Marlborough, MA-based Clear Energy plans to build a $100 million liquefied natural gas (LNG) production facility for domestic peaking use near Northumberland, NH, a company official recently told the town’s Board of Selectmen.

The White Mountain LNG project, which would include an 8.7 MW gas-fired power plant, would be the largest of its kind in the United States, creating 84 jobs and $1.7 million in annual property taxes, according to Clear Energy COO Evan Coleman.

The facility would be built on a site formerly home to a paper mill and served by a Portland Natural Gas Transmission System pipeline that ties into the TransCanada system.
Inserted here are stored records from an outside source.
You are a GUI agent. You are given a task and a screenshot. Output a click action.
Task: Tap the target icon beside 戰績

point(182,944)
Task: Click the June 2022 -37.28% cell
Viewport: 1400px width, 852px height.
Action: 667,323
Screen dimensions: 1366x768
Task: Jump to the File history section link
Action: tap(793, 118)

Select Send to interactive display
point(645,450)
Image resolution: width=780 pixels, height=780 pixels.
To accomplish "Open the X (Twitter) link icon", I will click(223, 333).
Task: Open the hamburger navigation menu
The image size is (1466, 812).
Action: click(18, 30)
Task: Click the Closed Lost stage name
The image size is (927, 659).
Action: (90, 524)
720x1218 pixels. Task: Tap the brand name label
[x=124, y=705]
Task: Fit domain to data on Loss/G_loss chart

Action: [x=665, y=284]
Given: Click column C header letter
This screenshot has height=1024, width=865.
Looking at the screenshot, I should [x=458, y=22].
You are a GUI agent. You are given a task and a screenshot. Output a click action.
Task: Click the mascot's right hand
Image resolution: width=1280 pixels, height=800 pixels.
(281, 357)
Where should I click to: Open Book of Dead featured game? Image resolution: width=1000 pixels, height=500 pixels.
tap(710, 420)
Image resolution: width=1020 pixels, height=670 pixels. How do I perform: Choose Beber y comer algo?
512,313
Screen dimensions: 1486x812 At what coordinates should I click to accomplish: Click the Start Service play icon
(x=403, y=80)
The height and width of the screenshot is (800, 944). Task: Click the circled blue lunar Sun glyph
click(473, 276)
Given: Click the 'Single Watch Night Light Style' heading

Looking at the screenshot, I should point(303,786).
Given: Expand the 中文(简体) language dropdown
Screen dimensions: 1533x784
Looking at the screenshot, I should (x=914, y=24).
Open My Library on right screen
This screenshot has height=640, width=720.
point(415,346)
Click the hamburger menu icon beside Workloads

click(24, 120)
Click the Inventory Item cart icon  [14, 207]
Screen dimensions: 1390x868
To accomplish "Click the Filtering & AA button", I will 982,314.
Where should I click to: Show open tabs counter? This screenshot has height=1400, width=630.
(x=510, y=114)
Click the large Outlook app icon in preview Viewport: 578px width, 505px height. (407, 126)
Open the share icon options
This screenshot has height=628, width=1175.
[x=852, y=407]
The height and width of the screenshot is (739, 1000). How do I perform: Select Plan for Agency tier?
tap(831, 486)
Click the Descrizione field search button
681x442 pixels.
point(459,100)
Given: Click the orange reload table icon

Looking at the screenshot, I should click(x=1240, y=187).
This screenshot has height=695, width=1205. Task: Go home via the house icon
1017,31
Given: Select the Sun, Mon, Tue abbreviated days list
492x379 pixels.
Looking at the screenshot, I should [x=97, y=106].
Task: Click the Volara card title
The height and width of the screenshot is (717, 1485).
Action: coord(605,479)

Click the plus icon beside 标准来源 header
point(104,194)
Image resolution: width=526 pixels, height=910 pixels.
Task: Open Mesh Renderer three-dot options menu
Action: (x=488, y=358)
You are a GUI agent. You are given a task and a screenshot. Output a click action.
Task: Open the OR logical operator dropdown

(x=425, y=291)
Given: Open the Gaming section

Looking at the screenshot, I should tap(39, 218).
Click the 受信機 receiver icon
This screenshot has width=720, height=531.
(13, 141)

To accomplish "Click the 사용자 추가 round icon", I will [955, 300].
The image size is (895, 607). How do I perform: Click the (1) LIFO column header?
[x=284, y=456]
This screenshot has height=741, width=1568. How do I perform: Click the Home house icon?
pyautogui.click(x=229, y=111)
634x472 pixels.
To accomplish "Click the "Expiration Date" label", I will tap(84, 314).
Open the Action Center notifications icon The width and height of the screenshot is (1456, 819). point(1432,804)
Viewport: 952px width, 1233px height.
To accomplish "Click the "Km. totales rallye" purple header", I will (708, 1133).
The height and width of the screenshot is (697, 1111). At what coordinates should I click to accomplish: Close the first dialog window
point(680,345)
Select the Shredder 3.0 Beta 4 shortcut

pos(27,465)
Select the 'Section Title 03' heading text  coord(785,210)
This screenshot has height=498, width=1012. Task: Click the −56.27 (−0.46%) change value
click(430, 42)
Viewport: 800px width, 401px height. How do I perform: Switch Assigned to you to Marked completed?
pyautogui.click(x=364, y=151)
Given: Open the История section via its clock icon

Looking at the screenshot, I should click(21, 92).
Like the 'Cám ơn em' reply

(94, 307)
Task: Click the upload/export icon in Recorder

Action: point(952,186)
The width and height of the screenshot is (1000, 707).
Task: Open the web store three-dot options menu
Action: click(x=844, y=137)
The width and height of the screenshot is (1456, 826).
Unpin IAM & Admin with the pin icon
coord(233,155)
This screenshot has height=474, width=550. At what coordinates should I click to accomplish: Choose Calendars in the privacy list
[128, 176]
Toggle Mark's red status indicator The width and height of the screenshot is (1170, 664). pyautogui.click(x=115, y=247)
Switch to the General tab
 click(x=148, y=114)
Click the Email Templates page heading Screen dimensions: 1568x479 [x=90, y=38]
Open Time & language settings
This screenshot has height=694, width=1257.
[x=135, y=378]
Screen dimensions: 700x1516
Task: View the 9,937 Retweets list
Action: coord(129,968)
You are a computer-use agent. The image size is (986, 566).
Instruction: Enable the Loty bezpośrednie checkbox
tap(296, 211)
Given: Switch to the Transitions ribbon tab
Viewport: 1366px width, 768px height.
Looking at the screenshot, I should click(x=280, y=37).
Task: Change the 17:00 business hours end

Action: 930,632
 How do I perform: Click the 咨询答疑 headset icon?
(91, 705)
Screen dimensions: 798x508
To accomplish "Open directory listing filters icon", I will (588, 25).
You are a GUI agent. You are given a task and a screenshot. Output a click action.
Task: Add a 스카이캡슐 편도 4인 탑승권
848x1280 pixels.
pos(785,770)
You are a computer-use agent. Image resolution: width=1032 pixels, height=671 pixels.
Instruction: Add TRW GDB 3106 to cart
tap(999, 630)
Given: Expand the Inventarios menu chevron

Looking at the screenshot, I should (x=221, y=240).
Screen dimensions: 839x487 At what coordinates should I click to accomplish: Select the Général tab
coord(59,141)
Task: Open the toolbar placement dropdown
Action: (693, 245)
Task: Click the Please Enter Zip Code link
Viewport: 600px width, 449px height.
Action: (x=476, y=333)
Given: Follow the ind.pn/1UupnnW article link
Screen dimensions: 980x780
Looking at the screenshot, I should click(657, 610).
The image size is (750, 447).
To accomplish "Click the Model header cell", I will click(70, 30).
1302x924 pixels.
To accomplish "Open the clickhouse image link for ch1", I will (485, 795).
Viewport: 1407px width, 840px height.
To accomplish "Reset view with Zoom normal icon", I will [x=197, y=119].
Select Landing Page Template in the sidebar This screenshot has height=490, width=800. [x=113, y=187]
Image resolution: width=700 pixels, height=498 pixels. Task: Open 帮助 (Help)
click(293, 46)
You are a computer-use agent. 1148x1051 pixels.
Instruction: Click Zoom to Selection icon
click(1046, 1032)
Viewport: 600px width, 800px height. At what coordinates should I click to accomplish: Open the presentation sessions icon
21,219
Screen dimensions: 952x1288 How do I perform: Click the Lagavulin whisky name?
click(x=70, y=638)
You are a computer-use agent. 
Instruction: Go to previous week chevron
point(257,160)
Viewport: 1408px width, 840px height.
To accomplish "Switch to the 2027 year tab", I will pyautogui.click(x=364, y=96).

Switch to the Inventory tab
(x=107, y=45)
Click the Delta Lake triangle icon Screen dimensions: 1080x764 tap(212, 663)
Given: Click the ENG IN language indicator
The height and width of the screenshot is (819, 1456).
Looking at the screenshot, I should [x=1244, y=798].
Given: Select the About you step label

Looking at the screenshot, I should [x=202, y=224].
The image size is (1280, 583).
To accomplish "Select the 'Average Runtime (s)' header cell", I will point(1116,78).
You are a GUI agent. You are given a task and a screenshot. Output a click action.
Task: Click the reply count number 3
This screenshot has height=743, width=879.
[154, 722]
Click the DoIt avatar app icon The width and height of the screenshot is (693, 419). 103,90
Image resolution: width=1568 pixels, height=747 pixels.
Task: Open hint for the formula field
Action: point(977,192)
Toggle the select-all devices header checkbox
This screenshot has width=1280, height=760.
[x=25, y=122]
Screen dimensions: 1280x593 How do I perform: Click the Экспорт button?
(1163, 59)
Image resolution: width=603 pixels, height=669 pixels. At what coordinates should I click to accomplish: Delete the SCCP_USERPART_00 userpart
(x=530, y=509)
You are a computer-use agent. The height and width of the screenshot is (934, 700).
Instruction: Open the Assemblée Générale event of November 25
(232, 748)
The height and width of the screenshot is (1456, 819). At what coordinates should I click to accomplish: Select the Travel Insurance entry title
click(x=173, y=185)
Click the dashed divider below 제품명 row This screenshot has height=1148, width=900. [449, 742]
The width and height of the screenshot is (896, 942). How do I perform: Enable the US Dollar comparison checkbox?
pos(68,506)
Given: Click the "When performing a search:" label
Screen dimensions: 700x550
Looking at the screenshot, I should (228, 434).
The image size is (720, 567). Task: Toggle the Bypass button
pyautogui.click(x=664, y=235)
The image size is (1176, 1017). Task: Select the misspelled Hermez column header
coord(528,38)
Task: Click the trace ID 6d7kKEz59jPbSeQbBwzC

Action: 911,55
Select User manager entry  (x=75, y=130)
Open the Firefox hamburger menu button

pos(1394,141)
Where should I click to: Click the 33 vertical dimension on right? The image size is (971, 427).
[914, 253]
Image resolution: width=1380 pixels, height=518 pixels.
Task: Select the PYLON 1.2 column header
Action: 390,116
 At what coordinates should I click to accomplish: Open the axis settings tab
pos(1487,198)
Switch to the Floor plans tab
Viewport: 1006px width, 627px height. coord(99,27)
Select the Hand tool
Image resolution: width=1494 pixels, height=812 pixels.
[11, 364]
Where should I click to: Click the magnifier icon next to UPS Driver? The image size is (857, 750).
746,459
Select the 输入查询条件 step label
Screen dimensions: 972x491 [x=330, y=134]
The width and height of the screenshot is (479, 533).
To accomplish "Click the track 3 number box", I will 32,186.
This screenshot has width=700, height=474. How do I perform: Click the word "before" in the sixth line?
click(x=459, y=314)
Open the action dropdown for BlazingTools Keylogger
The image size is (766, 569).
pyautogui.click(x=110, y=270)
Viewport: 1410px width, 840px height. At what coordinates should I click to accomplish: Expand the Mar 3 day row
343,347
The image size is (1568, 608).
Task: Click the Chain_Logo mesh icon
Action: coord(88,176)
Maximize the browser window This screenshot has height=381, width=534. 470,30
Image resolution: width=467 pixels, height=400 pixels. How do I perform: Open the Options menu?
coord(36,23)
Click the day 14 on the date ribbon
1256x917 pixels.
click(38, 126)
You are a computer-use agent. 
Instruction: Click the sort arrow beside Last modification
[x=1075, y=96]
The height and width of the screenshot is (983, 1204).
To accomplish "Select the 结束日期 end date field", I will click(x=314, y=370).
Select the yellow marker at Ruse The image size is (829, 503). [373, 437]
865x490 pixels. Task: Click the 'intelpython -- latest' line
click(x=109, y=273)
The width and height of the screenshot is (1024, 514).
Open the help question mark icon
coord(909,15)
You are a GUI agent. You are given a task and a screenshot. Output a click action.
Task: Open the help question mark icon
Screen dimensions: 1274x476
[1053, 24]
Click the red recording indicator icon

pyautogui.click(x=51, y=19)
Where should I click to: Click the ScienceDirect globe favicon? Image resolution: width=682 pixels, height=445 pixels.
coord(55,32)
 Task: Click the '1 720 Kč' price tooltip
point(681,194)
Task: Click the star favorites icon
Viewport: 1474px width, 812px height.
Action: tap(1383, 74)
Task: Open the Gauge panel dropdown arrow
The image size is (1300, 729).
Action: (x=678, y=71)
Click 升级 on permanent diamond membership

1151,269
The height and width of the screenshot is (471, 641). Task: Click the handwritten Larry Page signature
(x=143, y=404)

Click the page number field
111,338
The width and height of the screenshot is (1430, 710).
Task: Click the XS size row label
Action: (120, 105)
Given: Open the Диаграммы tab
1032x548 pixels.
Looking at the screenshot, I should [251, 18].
It would generate 300,000 gallons of LNG a day that would be trucked to customers across New England from Northumberland, which is on the Vermont border in northwest New Hampshire.

Clear Energy of Marlborough, MA, also plans storage tanks capable of holding 1.8 million gallons of LNG. Pipeline supplies would be used to make and store the LNG during the off-peak for use in peaking. If approved by local, state and federal regulators, the facility could be open by spring 2015, the company said.

The facility would be located near a school, but the area, thanks to years of operations at the old paper mill, is used to truck traffic, according to local officials.

“The reality is that we had a paper mill located right next door to the elementary school with tremendous stocks of chemicals,” School Administrative Unit #58 Superintendent Carl Ladd told the New Hampshire Union Leader. “Trains went through there with all kinds of chemicals and fuel and we managed to survive that.”

New England power generators and heating customers are increasingly turning to lower-priced natural gas, but construction of new pipelines just to serve winter peaking is not economic. With no recourse to storage, growing numbers of off-pipe customers are receiving natural gas via “virtual pipelines” — compressed natural gas or LNG trucked in on tractor-trailers (see Daily GPI, Dec. 31, 2013; Nov. 22, 2013).